People just don't understand what it is that we actually do anymore.
pyepyepie t1_j8e7gjp wrote
Reply to comment by bballerkt7 in [R] [N] Toolformer: Language Models Can Teach Themselves to Use Tools - paper by Meta AI Research by radi-cho
Thanks :) I agree it's useful but I don't see how it's related to AGI. Additionally, it was already done a long time ago, many "AI" agents used the internet before. I feel that the real challenge is to control language models using structured data, perform planning, etc., not to use language models to interact with the world (which seems trivial to me, sorry), but of course, it's just my opinion - which is probably not even that smart.
___luigi t1_j8e7fm9 wrote
Stanford CS224W: Machine Learning with Graphs is the best intro imho. You can find course official page in Standford’s website
daking999 t1_j8e7di1 wrote
Reply to comment by MrAcurite in [D] Quality of posts in this sub going down by MurlocXYZ
1000 GPUs is all you need :)
bballerkt7 t1_j8e6l5f wrote
Reply to comment by pyepyepie in [R] [N] Toolformer: Language Models Can Teach Themselves to Use Tools - paper by Meta AI Research by radi-cho
Because AI being able to use APIs is a big step towards it being able to interact with the real world effectively, specifically the digital world. Imagine chatgpt being able to now do things for you in the digital world like go online shopping for you or trade stocks etc.

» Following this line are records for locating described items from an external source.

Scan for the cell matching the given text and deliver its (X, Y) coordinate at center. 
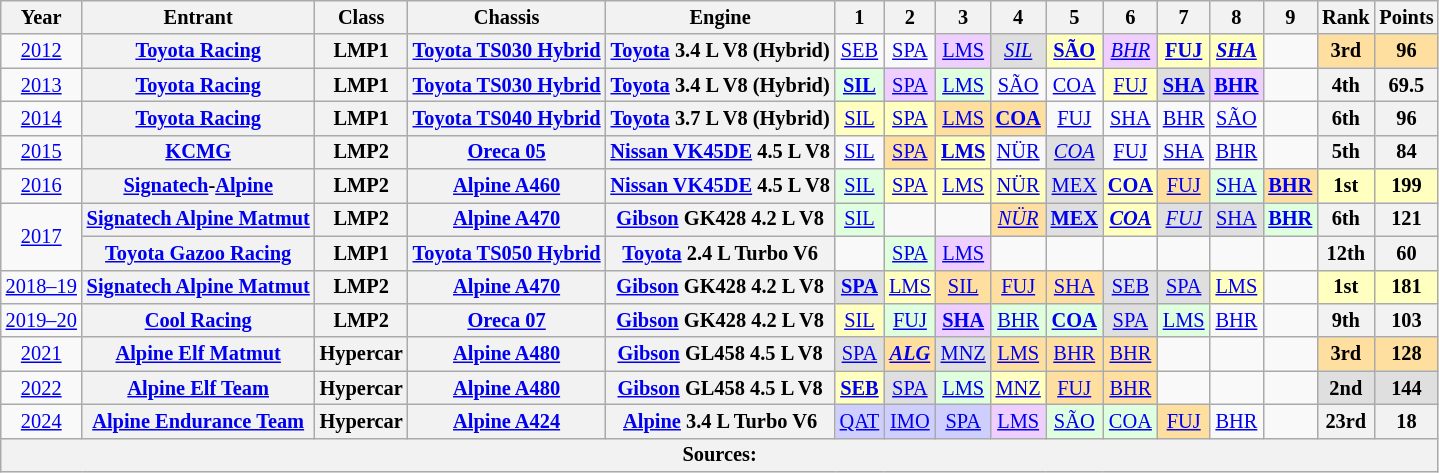
Alpine Elf Matmut (198, 354)
KCMG (198, 152)
Engine (720, 17)
Toyota 3.7 L V8 (Hybrid) (720, 118)
12th (1346, 253)
60 (1406, 253)
9th (1346, 320)
Toyota Gazoo Racing (198, 253)
103 (1406, 320)
181 (1406, 287)
2016 (42, 186)
2017 (42, 236)
69.5 (1406, 85)
3 (964, 17)
2014 (42, 118)
199 (1406, 186)
Toyota TS050 Hybrid (507, 253)
Oreca 07 (507, 320)
2019–20 (42, 320)
Year (42, 17)
Chassis (507, 17)
2024 (42, 421)
Signatech-Alpine (198, 186)
128 (1406, 354)
144 (1406, 388)
2012 (42, 51)
2015 (42, 152)
2022 (42, 388)
5 (1074, 17)
Alpine 3.4 L Turbo V6 (720, 421)
Toyota TS040 Hybrid (507, 118)
2013 (42, 85)
6 (1130, 17)
Points (1406, 17)
2021 (42, 354)
2nd (1346, 388)
9 (1290, 17)
2018–19 (42, 287)
Rank (1346, 17)
2 (910, 17)
Alpine Endurance Team (198, 421)
5th (1346, 152)
4th (1346, 85)
Entrant (198, 17)
Sources: (720, 455)
Class (362, 17)
84 (1406, 152)
8 (1236, 17)
Cool Racing (198, 320)
QAT (860, 421)
23rd (1346, 421)
ALG (910, 354)
Alpine A460 (507, 186)
4 (1018, 17)
Alpine A424 (507, 421)
Oreca 05 (507, 152)
IMO (910, 421)
18 (1406, 421)
1 (860, 17)
7 (1184, 17)
Alpine Elf Team (198, 388)
121 (1406, 219)
Toyota 2.4 L Turbo V6 (720, 253)
Search for the cell housing the specified text and yield its [x, y] center coordinate. 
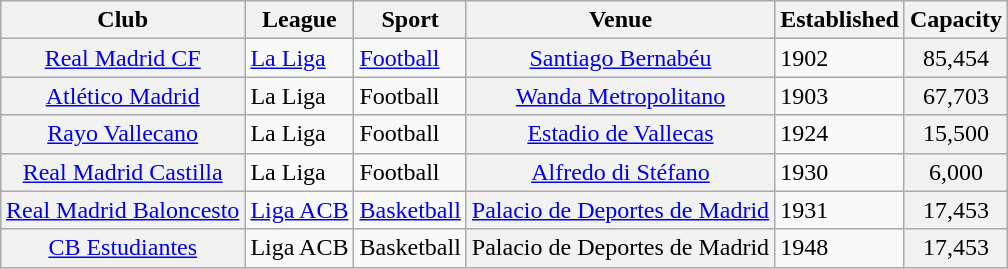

merlinsbeers t1_j8e5hau wrote
Reply to comment by dojoteef in [D] Quality of posts in this sub going down by MurlocXYZ
Reddit's labor model is broken.
cantfindaname2take t1_j8e4x9q wrote
Reply to comment by Cherubin0 in [D] Can Google sue OpenAI for using the Transformer in their products? by t0t0t4t4
No, it's not like that at all. IMO that analogy does not make any sense. First, r&d is not just thinking up stuff and then making them. In drug discovery it involves expensive trials. In other fields it may involve a lot of building and scraping things, sometimes from expensive material. Patent should be an incentive to do all that knowing that once that it's done it can monetized in a way that does not allow other companies just to copy and paste without effort. Should they be able to do it for everything and forever? Probably not and that is what I was referring to.
dojoteef t1_j8e2m8g wrote
Reply to [D] Quality of posts in this sub going down by MurlocXYZ
Tbh, it's because I took a step back and haven't been moderating the sub the past week and a half. I've been the one mod doing the majority of the filtering of these posts over the past couple of years and the noise has just been going up exponentially over that time. It's very time consuming and I'm pretty burned out doing it, so I've taken some time away. I brought this up with the other mods before stepping back a bit.
It's probably good to try to get more mods, but I think the majority of the current mods are afraid to hire on new mods that might have a different philosophy of moderating, thus changing the feel of the sub.
Glum-Mortgage-5860 t1_j8e23xa wrote
IMO the order of papers should be, although i realise this may be a bit too much looking back
- start off with spectral graph papers and the label propogation papers such as zhu 2003 zhou 2004.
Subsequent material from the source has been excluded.